Yo comprendo el servicio como un aspecto fundamental de las transacciones en donde una de las partes se define como ‘cliente’ y la otra como ‘servidor’. Sin embargo, en mi opinión, dichos conceptos no tienen cabida en una institución de educación superior ya que, al menos en mi área de trabajo, no se venden artículos ni quienes actúan como ‘clientes’ están pagando por que yo ejerza mi labor a diario. Además, teniendo en cuenta el carácter público de la institución, no es cierto que el monto que los alumnos pagan por concepto de matrícula sea lo que permite que yo le dé de comer a mi familia diariamente, como me lo enrostraba una majadera estudiante hace varios años. En una institución pública los salarios se pagan con presupuesto del Estado; así que, en lo que tiene que ver con ‘dependencia’ monetaria, no debo rendir pleitesía (ni estoy obligada a dejarme maltratar) a ninguno de mis ‘clientes’. 

Permítaseme decir aquí (¿dónde más, si este es mi blog y mi casa en la internet?) que quienes trabajamos en el área administrativa de una institución educativa también estamos contribuyendo a la formación de futuros profesionales.
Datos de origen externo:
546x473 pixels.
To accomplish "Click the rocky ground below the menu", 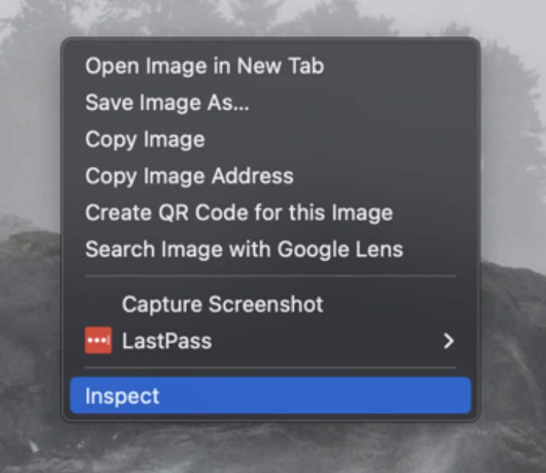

Por lo tanto, yo, desde mi labor, tal vez no pueda enseñar a los estudiantes el análisis de circuitos, la fisiología, el derecho, los métodos de investigación o cualquiera de las materias formales que aprenden en las aulas de la Alma Máter. Sin embargo, como persona sí que puedo enseñarles el respeto, la madurez que implica conocer y acatar ciertos códigos de comportamiento adecuados a cada espacio ...¿o me van a decir que también soy ridícula por molestarme cuando un joven adulto de 20 años o más escupe con la intención de que su esputo me caiga a mí y luego me mira con odio asesino como si yo le hubiera hecho quién sabe qué ofensa?.